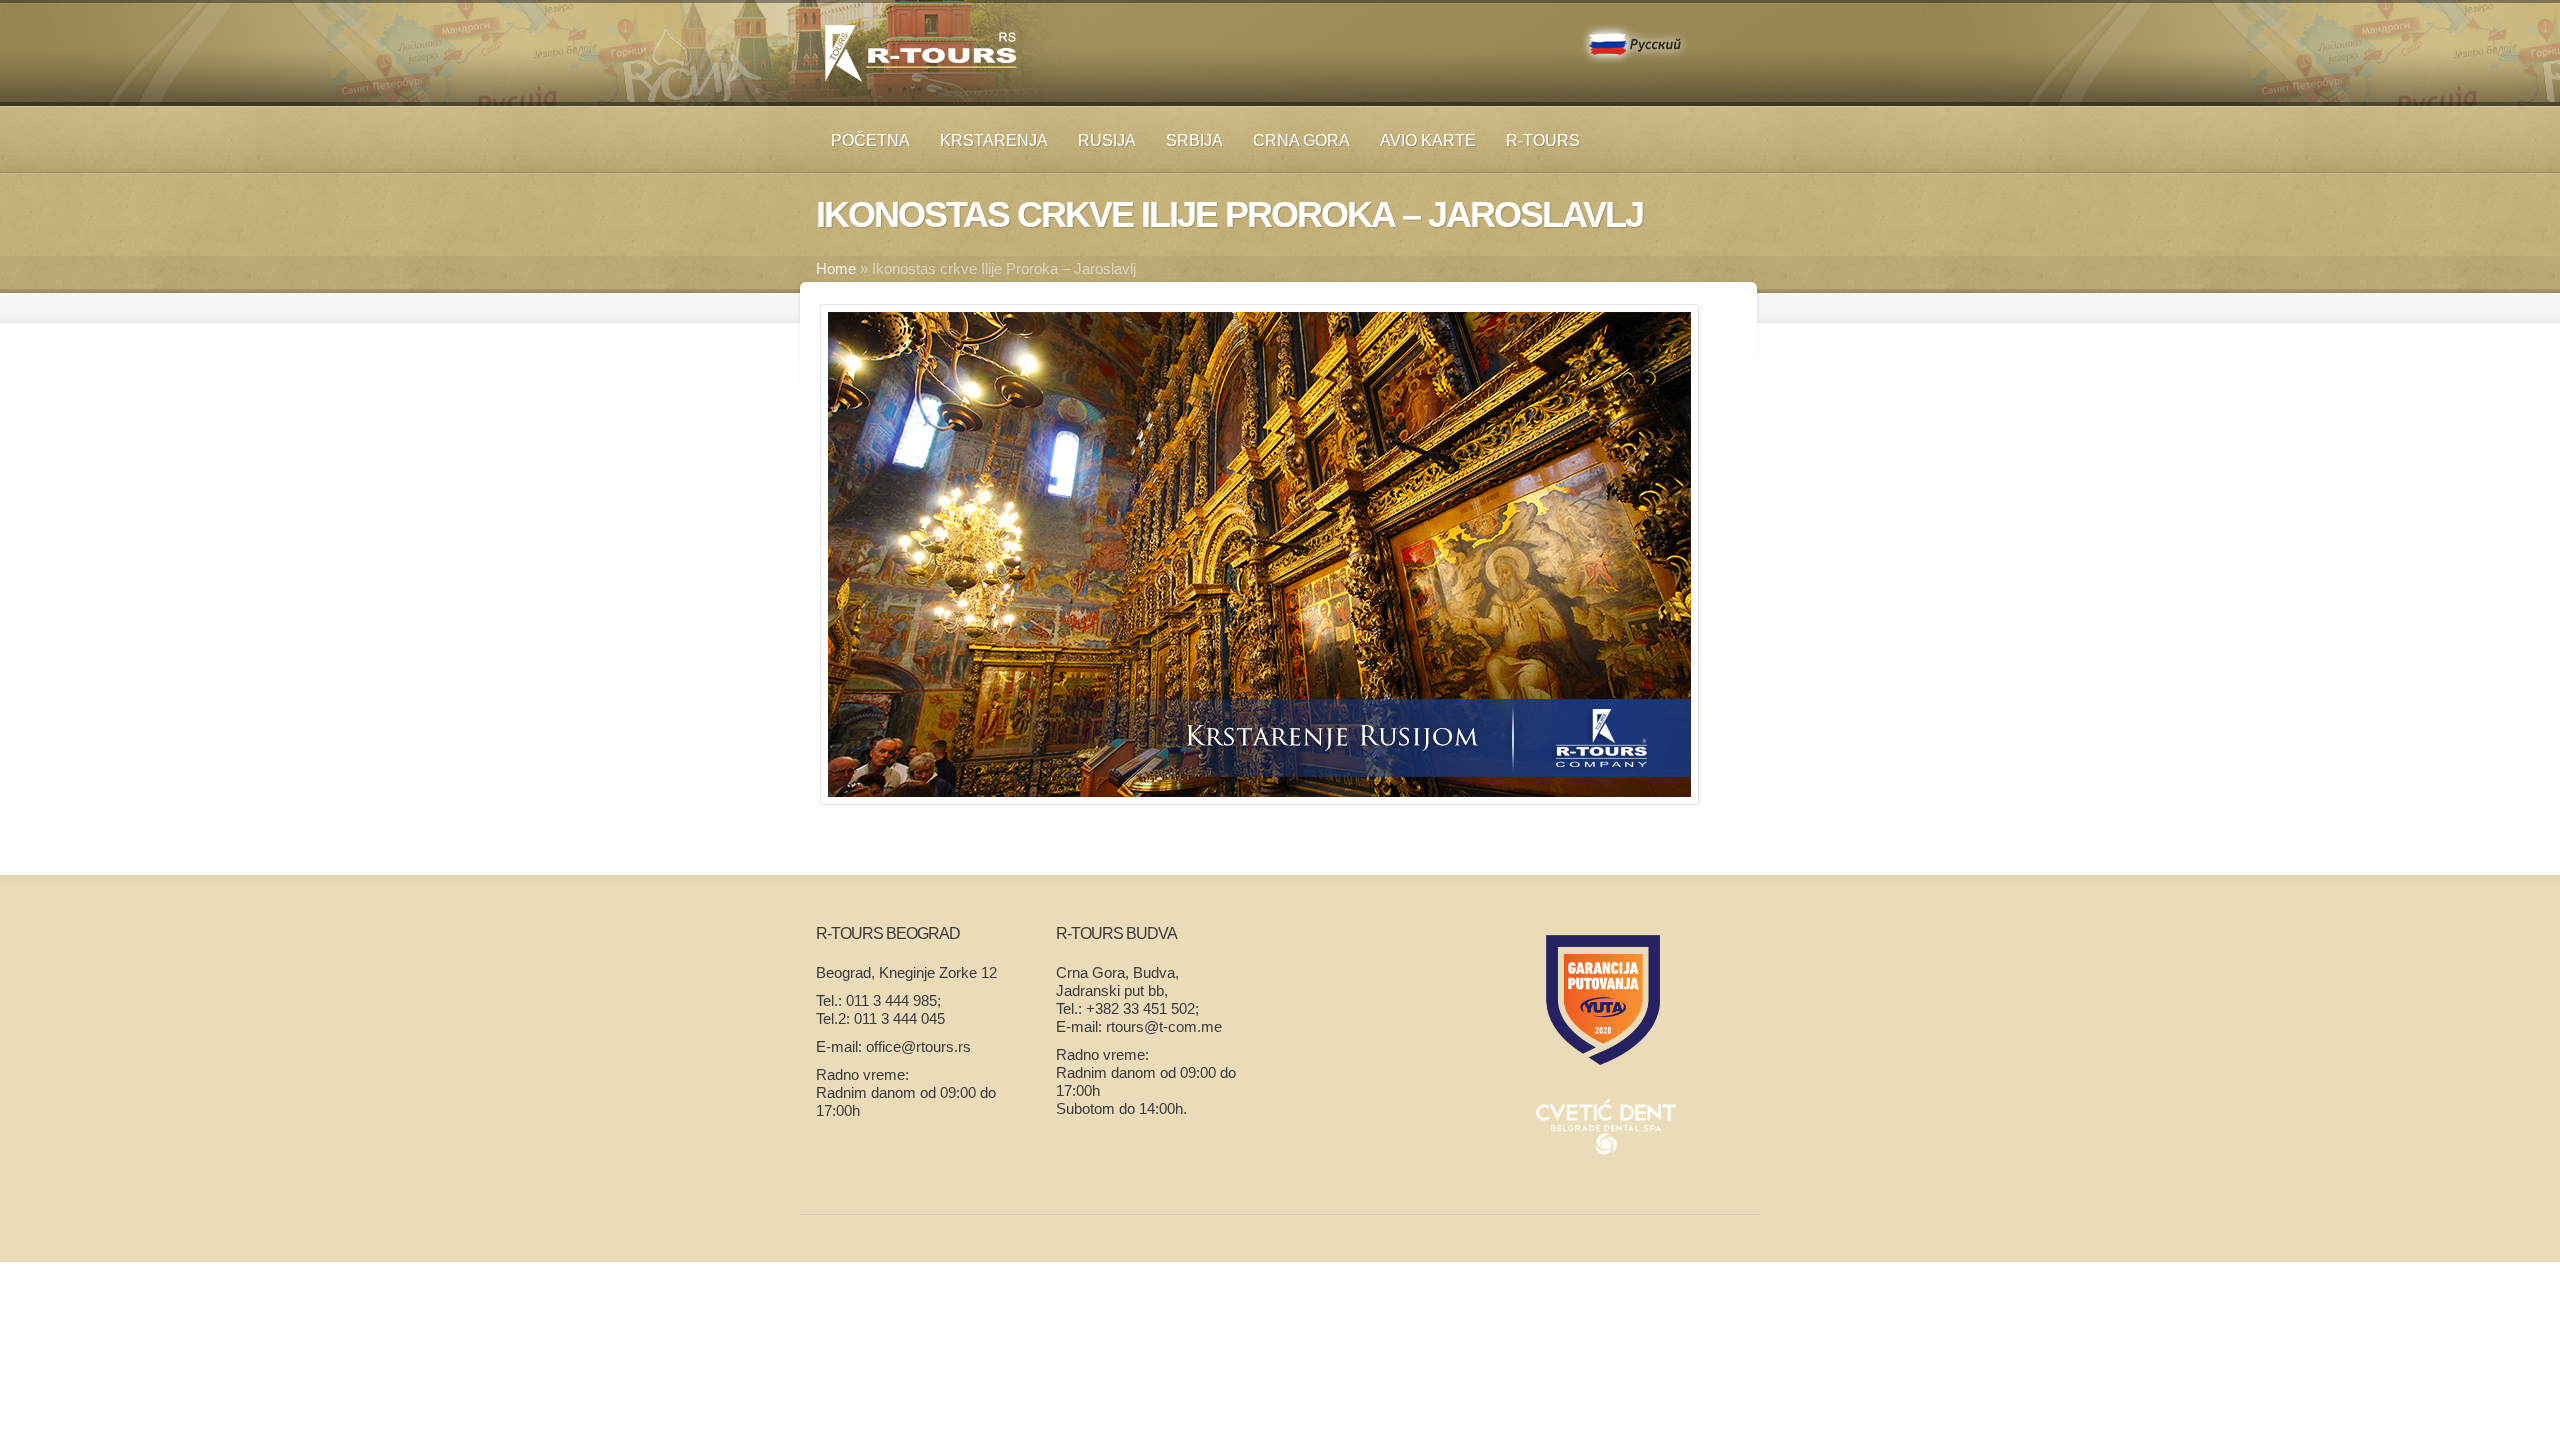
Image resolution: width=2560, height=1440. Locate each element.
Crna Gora (1301, 140)
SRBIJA (1194, 140)
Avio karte (1428, 140)
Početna (870, 140)
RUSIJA (1107, 140)
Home (836, 268)
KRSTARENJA (994, 140)
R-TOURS (1543, 140)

▬▬▬▬▬▬▬▬▬▬

Make an exact copy of the listing, with no images in it.

** EXERCISE RESULT **
Image resolution: width=2560, height=1440. Locate each element.
Crna Gora (1301, 140)
SRBIJA (1194, 140)
Avio karte (1428, 140)
Početna (870, 140)
RUSIJA (1107, 140)
Home (836, 268)
KRSTARENJA (994, 140)
R-TOURS (1543, 140)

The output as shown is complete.